WHAT YOU WILL DO: How many lines in the entries below contain the string "height", with case counting? Reply with the number alone.

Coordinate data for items

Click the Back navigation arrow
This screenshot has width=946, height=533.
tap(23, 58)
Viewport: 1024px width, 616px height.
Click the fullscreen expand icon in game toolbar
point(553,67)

ANSWER TO THE TASK: 2